Faith in Action

New Hilton Head group has a message for the community: Hate speech has no place here

Brad Bloom
Brad Bloom

The Lowcountry Coalition Against Hate, a new group on Hilton Head Island, believes hate speech has no place on our island.

Made up of more than thirty-five representatives from various organizations, the group met recently to discuss how a diverse group of community leaders might set an example that such speech would not be accepted in our public discourse.

The group includes leaders from the both political parties and community organizations from both the liberal and conservative sectors. These sectors, who sometimes oppose one another, have transcended their differences.

Thee group formed after a mayoral candidate who questions whether the Holocaust happened announced his candidacy. A second candidate for mayor later spoke of her admiration of Adolph Hitler, complimenting his so-called skills of uniting his people.

The coalition wants to help Hilton Head voters understand how important it is to counter hate with truth and knowledge of the facts of history, especially about the Holocaust.

It also hopes to rally the community rather than destroying or demonizing individual people.

Our objective is to teach old and young alike that communities thrive not only on their economic resources but on their moral foundation.

It is does not matter whether these two candidates have no real chance to win the election.

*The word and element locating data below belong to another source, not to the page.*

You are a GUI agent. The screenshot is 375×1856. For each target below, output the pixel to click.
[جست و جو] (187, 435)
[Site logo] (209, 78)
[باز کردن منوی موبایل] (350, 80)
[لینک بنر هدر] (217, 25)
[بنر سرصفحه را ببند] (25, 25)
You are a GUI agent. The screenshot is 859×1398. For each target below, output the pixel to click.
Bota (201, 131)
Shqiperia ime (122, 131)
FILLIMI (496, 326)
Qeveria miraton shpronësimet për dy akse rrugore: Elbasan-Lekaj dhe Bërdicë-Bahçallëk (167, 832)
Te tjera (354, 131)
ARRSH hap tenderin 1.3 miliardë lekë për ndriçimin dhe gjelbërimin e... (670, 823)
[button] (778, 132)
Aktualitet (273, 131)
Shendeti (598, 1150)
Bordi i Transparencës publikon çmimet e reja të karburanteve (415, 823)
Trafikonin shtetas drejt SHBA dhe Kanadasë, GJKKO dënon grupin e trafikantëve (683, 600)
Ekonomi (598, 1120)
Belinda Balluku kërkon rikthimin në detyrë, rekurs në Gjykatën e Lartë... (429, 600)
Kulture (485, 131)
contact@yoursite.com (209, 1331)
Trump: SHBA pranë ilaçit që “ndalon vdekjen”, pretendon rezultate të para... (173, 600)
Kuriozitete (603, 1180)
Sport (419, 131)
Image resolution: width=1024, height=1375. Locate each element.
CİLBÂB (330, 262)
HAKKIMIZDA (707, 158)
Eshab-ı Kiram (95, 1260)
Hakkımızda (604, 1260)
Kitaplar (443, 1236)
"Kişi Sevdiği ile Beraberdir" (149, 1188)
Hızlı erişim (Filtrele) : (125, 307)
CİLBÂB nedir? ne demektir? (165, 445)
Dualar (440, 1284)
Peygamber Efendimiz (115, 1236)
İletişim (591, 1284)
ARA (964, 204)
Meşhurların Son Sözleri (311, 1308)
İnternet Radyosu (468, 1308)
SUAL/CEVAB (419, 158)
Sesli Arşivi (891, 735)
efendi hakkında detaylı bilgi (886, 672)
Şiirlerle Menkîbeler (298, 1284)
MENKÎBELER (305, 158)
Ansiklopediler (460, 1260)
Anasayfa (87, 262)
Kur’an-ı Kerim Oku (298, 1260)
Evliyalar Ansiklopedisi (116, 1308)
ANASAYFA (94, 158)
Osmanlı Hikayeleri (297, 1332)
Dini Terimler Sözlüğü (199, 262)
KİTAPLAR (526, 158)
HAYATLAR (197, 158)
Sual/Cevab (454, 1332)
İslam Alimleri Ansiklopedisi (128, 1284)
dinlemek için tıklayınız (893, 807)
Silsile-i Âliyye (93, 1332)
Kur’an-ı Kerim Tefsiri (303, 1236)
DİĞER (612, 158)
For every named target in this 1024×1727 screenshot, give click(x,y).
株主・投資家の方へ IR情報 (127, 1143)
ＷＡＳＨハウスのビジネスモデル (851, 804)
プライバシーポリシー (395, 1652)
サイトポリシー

What really matters is our integrity as a community.

The coalition wants to send a message to our youth that the adult world that makes the rules abides by the principle that America rejects hate and respects the history of all the peoples who live here. It does not seek to endorse any candidate but wants all prospective leaders to support the principles that hate speech is wrong and that efforts to lie about the Holocaust are wrong.

Only one candidate has issued a statement to this effect.

Will other community leaders and organizations remain silent?

Is silence in the face of hate speech the message our young deserve from elected officials?

I have faced this issue directly with teens in the congregation. For the last two years we have sent two delegations of juniors and seniors on a special mission called the March of the Living.

For ten days, the teens travel first to Poland. They learn about the Holocaust, meet teens from Poland and participate in a march through the gates of the Auschwitz concentration camp.

They then travel to Israel where they learn about the miracle of that country and how it was founded.

I could not look them in the eye and say that it was OK for them to go far away to Auschwitz but find hate tolerated in our community.

What example is that for them to follow?

This coalition is also concerned about leadership recognizing that any elected official is a symbolic of community values.

If community leaders — no matter how remote their chances of election may be — still believe the Holocaust is fake history then who in God’s name will be the next target of the next crusade for fake truths?

The group wants to remind our community that when we sing “America the Beautiful” the words “God shed his grace on thee” have a special meaning. Because, without God’s watchful eye and divine presence, what kind of nation would we become?

“Not in our town” is a rallying cry for those for whom Hilton Head is much more than a world class resort community.

Coalition members are determined that when the past calls out to the future, we will say, as the prophet Isaiah proclaimed:“I heard the voice of the Lord, saying, Whom shall I send, and who will go or us? Then said I , Here am I; send me.”